The topic of Thursday’s lecture came from Jamison’s book “Touched with Fire: Manic-Depressive Illness and the Artistic Temperament,” and explored the relationship between madness and imagination that has been noted since pre-Grecian times. It is a difficult topic, began Jamison, because while these are “devastating illnesses that you don’t want to romanticize, you also don’t want not to study a potential link with so many intellectual and clinical implications.”

Jamison spoke at length about the techniques used to make “post mortem diagnoses” of disturbed artistic and literary geniuses. Bipolar and manic-depressive individuals generally have their first episode in adolescence or their early twenties; both are cyclic disorders for which interepisode functioning is normal, but the episodes will become progressively more relentless unless treated. An average manic episode lasts from one to three months, and untreated bipolar episodes generally run from nine months to a year.

Researchers can look at the productivity patterns of writers and artists for clues about their mental health. A fairly continuous pattern may suggest mental stability, whereas those with mood disorders tend to display disruptive and erratic patterns. As an example, Jamison suggested the German composer Schumann, whose hypomanic years were his most productive and who spent the last years of his life in a depressive and unproductive period.

Jamison also spent some time on interesting correlations between mental instability and the time of year. Manic episodes generally appear in late summer and early fall, and depressive episodes in the spring and late fall. In a reversal of conventional wisdom, May and June are the most common months for suicide.

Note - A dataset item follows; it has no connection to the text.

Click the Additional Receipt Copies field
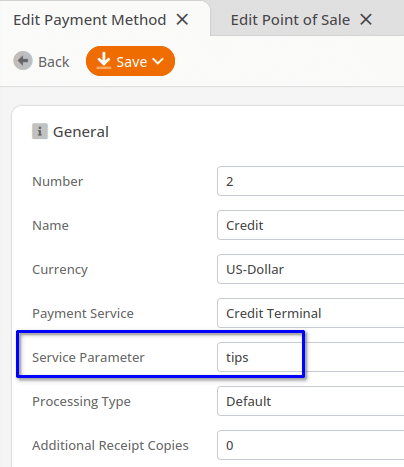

Since bipolar disorder and manic-depressive illness are both linked strongly to genetics, another good way to trace them are through assembling family pedigrees. Many of us know that Ernest Hemingway committed suicide, but who would have guessed that so did his brother, his sister, his father, and one of his grandchildren?

While only 1% of the general population will ever commit suicide, Jamison presented the sobering statistic that according to some studies, up to 18% of poets will.

She ran through many different statistics showing a clear correlation between mental illness and creativity before turning to the question of what it all meant. Is there correlation but not causation? Are depressed people more drawn to creative careers? Does creative work cause mood disorders? Or, as Jamison believes, can mood disorders facilitate even greater creativity in individuals who are already creative?

Mania causes acute changes in mood and thinking and long-term changes in observing and reflecting on one’s environment; it is associated with expansive, original, and over-inclusive thought; elevated mood has a profound effect on word association. “If this relationship exists,” asked Jamison, “is there a risk of losing it if you treat somebody? Artists and writers are legitimately concerned about these things.”

Jamison personally believes that clinicians have an obligation to be informed about the diseases they treat, and to recognize the importance of medication even if the individual rejects it. Some individuals can become addicted to mania–“as a drug, hypomania leaves cocaine in the dust”–romanticizing their illness and attempting to recapture their highs by any means possible.

But the risks of refusing medication are higher than any creative loss that may occur, stressed Jamison, who pointed to a statistic showing that patients on lithium are nine times less likely to commit suicide. In fact, even the loss of one’s creativity should not be a great worry; two-thirds of patients report no change in intellectual ability and three-fourths no decline in productivity.

Jamison ended her talk on a hopeful note, telling the audience that today’s treatments offer great hope for bipolar and manic-depressive individuals to triumph over their illness, and she is a living example.